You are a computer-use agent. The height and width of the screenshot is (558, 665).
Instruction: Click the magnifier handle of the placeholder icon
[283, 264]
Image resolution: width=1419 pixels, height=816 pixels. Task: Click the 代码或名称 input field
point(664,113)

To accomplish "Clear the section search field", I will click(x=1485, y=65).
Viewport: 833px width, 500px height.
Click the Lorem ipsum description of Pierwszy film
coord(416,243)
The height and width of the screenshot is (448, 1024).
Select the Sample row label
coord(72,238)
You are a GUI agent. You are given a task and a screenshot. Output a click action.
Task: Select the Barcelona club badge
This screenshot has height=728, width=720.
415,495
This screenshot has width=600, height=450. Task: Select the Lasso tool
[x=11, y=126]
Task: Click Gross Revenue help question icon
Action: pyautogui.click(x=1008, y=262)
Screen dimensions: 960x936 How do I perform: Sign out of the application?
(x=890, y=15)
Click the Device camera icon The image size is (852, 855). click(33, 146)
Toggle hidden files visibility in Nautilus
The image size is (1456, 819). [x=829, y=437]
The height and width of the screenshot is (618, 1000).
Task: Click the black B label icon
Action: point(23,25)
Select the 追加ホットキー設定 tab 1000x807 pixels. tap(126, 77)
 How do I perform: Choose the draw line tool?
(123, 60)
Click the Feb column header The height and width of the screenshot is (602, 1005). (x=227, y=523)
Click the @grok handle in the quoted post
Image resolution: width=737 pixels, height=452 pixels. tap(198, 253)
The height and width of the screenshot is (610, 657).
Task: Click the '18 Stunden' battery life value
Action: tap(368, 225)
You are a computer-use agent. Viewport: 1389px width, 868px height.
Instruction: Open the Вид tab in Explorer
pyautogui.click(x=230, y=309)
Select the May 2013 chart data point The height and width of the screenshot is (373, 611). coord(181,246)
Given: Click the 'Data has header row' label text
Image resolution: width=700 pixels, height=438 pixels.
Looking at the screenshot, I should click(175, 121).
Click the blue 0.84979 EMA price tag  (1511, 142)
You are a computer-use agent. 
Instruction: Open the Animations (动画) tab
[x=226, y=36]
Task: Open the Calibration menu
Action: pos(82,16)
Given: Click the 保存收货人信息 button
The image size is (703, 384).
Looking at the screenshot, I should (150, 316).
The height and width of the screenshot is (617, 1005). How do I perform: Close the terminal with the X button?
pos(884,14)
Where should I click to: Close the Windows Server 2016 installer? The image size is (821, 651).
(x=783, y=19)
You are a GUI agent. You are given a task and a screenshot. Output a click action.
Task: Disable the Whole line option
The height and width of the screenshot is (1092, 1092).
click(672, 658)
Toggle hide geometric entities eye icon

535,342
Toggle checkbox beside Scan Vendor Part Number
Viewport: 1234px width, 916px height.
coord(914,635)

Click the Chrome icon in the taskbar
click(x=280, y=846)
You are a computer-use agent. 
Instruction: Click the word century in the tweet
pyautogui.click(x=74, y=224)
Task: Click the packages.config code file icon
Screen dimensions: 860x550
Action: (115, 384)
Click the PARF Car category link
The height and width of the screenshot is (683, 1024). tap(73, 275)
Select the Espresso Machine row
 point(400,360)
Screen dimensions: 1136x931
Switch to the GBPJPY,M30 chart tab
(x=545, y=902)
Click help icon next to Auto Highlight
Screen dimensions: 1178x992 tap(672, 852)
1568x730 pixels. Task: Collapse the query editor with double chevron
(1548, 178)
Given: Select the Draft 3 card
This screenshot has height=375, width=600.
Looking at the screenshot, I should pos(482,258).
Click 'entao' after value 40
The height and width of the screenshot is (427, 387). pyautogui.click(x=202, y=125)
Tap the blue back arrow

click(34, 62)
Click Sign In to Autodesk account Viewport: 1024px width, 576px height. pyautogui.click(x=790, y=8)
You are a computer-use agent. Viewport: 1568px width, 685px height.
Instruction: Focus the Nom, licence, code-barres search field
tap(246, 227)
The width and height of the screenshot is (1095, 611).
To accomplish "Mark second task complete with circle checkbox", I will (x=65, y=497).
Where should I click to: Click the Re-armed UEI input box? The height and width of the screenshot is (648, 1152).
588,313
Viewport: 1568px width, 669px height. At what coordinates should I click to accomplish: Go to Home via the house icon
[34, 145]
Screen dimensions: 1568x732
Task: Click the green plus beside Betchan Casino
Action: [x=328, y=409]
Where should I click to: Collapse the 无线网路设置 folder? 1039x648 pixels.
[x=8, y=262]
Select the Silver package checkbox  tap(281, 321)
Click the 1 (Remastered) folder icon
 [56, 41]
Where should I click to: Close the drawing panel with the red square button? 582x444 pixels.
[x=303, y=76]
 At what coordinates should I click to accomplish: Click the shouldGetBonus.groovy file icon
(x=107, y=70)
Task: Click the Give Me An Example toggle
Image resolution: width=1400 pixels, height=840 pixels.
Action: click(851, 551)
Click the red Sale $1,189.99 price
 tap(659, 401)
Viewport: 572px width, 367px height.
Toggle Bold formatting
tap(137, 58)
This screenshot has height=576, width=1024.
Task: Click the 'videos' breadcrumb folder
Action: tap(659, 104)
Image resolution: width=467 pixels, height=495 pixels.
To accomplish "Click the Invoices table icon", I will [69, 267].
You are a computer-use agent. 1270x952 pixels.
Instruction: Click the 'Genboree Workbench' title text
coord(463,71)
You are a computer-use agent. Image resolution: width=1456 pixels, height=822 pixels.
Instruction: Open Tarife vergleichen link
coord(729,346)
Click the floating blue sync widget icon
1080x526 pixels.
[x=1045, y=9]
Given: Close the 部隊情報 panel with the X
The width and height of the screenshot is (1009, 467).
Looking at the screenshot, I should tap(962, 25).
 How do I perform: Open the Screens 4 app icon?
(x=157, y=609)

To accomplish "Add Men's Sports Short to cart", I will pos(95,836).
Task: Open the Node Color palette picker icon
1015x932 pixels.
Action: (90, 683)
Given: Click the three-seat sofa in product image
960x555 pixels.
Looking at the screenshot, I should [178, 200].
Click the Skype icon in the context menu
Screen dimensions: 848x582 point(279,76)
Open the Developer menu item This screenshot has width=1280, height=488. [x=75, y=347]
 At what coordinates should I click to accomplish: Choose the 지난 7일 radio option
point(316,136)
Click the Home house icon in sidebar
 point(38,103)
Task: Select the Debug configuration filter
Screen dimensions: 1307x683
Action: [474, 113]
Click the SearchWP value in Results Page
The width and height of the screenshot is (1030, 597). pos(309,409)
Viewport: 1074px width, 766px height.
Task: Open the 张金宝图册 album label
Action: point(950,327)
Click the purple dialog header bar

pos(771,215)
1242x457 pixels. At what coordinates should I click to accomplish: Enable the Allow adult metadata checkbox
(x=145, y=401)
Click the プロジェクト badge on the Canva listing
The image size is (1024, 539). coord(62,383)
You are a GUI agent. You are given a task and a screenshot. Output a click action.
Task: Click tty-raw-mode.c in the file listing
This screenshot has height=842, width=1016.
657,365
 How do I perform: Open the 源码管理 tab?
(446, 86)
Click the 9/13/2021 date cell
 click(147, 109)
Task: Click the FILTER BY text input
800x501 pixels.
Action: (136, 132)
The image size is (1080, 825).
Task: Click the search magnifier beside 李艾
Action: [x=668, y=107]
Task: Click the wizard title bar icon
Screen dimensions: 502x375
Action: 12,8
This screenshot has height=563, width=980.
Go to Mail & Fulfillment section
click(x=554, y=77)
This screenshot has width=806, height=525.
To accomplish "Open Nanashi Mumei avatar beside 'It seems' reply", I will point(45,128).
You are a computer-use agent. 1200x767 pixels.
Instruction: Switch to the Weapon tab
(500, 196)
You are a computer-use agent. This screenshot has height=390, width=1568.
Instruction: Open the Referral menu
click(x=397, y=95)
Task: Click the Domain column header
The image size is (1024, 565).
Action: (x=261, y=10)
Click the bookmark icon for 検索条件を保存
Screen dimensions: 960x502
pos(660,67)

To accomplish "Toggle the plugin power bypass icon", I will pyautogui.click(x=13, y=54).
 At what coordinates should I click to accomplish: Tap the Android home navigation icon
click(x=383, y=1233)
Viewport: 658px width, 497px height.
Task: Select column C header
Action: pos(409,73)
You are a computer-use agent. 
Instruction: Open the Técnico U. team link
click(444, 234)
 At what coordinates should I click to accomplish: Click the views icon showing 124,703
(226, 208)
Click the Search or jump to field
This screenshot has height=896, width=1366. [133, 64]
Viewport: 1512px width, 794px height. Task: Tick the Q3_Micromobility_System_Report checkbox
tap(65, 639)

════

* [Problem requirements]: From the line holding "Given: Click the 'Data" to the line holding "The width and height of the screenshot is (1095, 611).", inclusive, restate each line above exactly as written.

* [Solution to this exercise]:
Given: Click the 'Data has header row' label text
Image resolution: width=700 pixels, height=438 pixels.
Looking at the screenshot, I should click(175, 121).
Click the blue 0.84979 EMA price tag  (1511, 142)
You are a computer-use agent. 
Instruction: Open the Animations (动画) tab
[x=226, y=36]
Task: Open the Calibration menu
Action: pos(82,16)
Given: Click the 保存收货人信息 button
The image size is (703, 384).
Looking at the screenshot, I should (150, 316).
The height and width of the screenshot is (617, 1005). How do I perform: Close the terminal with the X button?
pos(884,14)
Where should I click to: Close the Windows Server 2016 installer? The image size is (821, 651).
(x=783, y=19)
You are a GUI agent. You are given a task and a screenshot. Output a click action.
Task: Disable the Whole line option
The height and width of the screenshot is (1092, 1092).
click(672, 658)
Toggle hide geometric entities eye icon

535,342
Toggle checkbox beside Scan Vendor Part Number
Viewport: 1234px width, 916px height.
coord(914,635)

Click the Chrome icon in the taskbar
click(x=280, y=846)
You are a computer-use agent. 
Instruction: Click the word century in the tweet
pyautogui.click(x=74, y=224)
Task: Click the packages.config code file icon
Screen dimensions: 860x550
Action: (115, 384)
Click the PARF Car category link
The height and width of the screenshot is (683, 1024). tap(73, 275)
Select the Espresso Machine row
 point(400,360)
Screen dimensions: 1136x931
Switch to the GBPJPY,M30 chart tab
(x=545, y=902)
Click help icon next to Auto Highlight
Screen dimensions: 1178x992 tap(672, 852)
1568x730 pixels. Task: Collapse the query editor with double chevron
(1548, 178)
Given: Select the Draft 3 card
This screenshot has height=375, width=600.
Looking at the screenshot, I should pos(482,258).
Click 'entao' after value 40
The height and width of the screenshot is (427, 387). pyautogui.click(x=202, y=125)
Tap the blue back arrow

click(34, 62)
Click Sign In to Autodesk account Viewport: 1024px width, 576px height. pyautogui.click(x=790, y=8)
You are a computer-use agent. Viewport: 1568px width, 685px height.
Instruction: Focus the Nom, licence, code-barres search field
tap(246, 227)
The width and height of the screenshot is (1095, 611).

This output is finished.